Der Verein Fraufeld wurde 2016 von Verena Zeiner und Sara Zlanabitnig ins Leben gerufen und bietet seither eine Plattform zur Sicht- und Hörbarmachung von Musikerinnen. Die diversen Formate, wie etwa die Fraufeld-Tonträger-Serie oder die Fraufeld/Feldforschungs-Konzertreihe, sollen zum Austausch und zur Vernetzung von MusikerInnen anregen. Wir haben Sara Zlanabitnig zu einem Interview getroffen und mit ihr über die Entstehung und die Hintergründe des Vereins gesprochen.
von Maximilian Zeller
Fraufeld Ensemble

Warum wurde der Verein Fraufeld ins Leben gerufen bzw. was waren eure Beweggründe zur Initiierung des Vereins?

Verena Zeiner und ich kannten uns bereits aus der Studienzeit, da wir beide Rhythmik an der Kunstuniversität in Wien studierten. 2016 haben wir uns dann immer wieder mal zufällig getroffen. In einem Gespräch sind wir dabei auf die Gender-Thematik in der Musik zu sprechen gekommen und ich hab ihr von einer Arbeit erzählt, an der ich für mein anderes Studium in Linz schrieb. Dafür hab ich die Gender-Verhältnisse zwischen den Jazz-Instituten und den Festivalbühnen in Österreich untersucht. Mir ist dabei aufgefallen, dass es zunehmend viele Studentinnen auf den Musikuniversitäten gibt, auf den Festivals häufig aber immer noch mindestens zwei-drittel männliche Acts spielen. Diese Themen haben uns beide sehr interessiert und wir haben einen Handlungsbedarf verspürt. Nach einiger Zeit hat sich Verena bei mir gemeldet und gemeint, dass sie eine CD mit Musikerinnen aus ihrem Umkreis herausbringen möchte.
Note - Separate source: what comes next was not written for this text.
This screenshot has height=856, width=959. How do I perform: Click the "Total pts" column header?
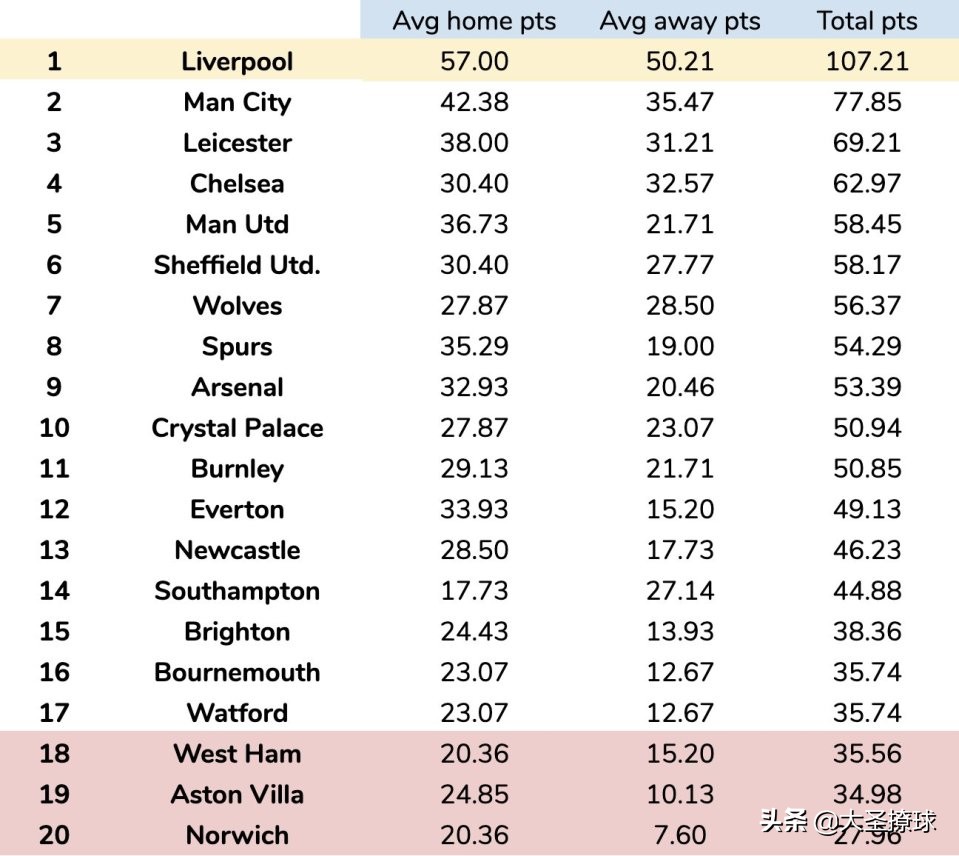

Anfang 2017 haben wir uns dann als Verein offiziell gegründet.

Woran könnte es deiner Meinung nach liegen, dass Frauen - gerade in den Bereichen der neuen Musik und der improvisierten Musik - oftmals unterrepräsentiert sind?

Ich glaube, das ist eine jahrhundertelang überlieferte kulturelle Tradition. Also, dass vor allem Männer in der Öffentlichkeit stehen und sich präsentieren können. Frauen haben sich diese Sichtbarkeit eigentlich erst im Laufe des 20. Jahrhunderts sukzessive erkämpfen müssen. Die Praxis hinkt da aber hinterher. Solche sozialen Entwicklungen brauchen eben irrsinnig viel Zeit. Deshalb sind wir auch 2020 noch lange nicht an dem Punkt angelangt, der unserer Zeit eigentlich entsprechen würde. Bezeichnend dafür ist zum Beispiel, dass erst vor wenigen Wochen zum ersten mal in der Geschichte der Staatsoper Wien mit Olga Neuwirth eine Komponistin aufgeführt wurde.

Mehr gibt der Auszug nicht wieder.